To interpret prophesy as foretelling which is evaluated without any OT repercussions for getting it wrong sets us along the path that Grudem has taken, drawing a distinction between accurate OT prophecies and NT fallible prophecies which need to be screened.


----------



## psycheives (Jan 15, 2014)

I was under the impression John the Baptist did prophesy about Jesus. He said another is coming, this other would take away the sins of the world, and described Christ and foretold future events.  Examples:

Matthew 3:11 “I baptize you with water for repentance, but he who is coming after me is mightier than I, whose sandals I am not worthy to carry. He will baptize you with the Holy Spirit and fire. 12 His winnowing fork is in his hand, and he will clear his threshing floor and gather his wheat into the barn, but the chaff he will burn with unquenchable fire.”

John 1:29 The next day he saw Jesus coming toward him, and said, “Behold, the Lamb of God, who takes away the sin of the world!


----------



## Eoghan (Jan 16, 2014)

Is this not exposition? John Gill spent 3 years reading Jewish literature so that he could speak authoritatively refute the liberal notion that Jewish Messianic hopes were a recent innovation. Moses saw His day and rejoiced. With Christ identified as the Lord of the OT - didn't Moses speak with Jesus face-to-face? Given this background I think John was a expounding and applying. When John sent his disciples to Jesus to ask if He was the Messiah, Jesus replies with a quote from Isaiah.
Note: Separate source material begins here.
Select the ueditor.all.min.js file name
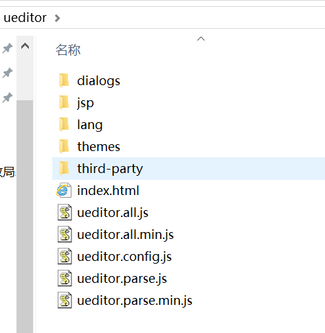The height and width of the screenshot is (333, 325). point(125,235)
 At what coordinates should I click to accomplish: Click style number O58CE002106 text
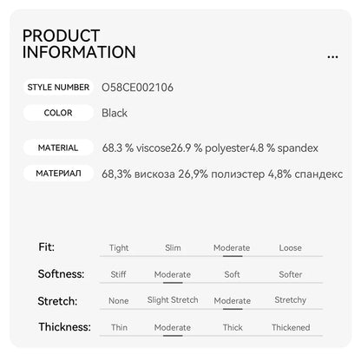point(137,88)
That quotation suggests that John was reasoning about who Jesus was rather than receiving a prophetic word (?)

Interestingly Jesus quotes Isaiah but omits the "setting prisoners free" part. This suggests that John's query may have been a subtle question as to whether he would be released from prison. Jesus often answers not the verbalized question but the question behind it.


----------



## Loopie (Jan 16, 2014)

Well, if prophecy was just preaching, then were Philip's four virgin daughters preaching the gospel? Were they allowed to 'teach' a man? What about Agabus, who prophesied that Paul would be captured and bound in Jerusalem?

Acts 21:8-12 (NASB) 
8 On the next day we left and came to Caesarea, and entering the house of Philip the evangelist, who was one of the seven, we stayed with him. 
9 Now this man had four virgin daughters who were prophetesses. 
10 As we were staying there for some days, a prophet named Agabus came down from Judea. 
11 And coming to us, he took Paul's belt and bound his own feet and hands, and said, "This is what the Holy Spirit says: 'In this way the Jews at Jerusalem will bind the man who owns this belt and deliver him into the hands of the Gentiles.'" 
12 When we had heard this, we as well as the local residents began begging him not to go up to Jerusalem. 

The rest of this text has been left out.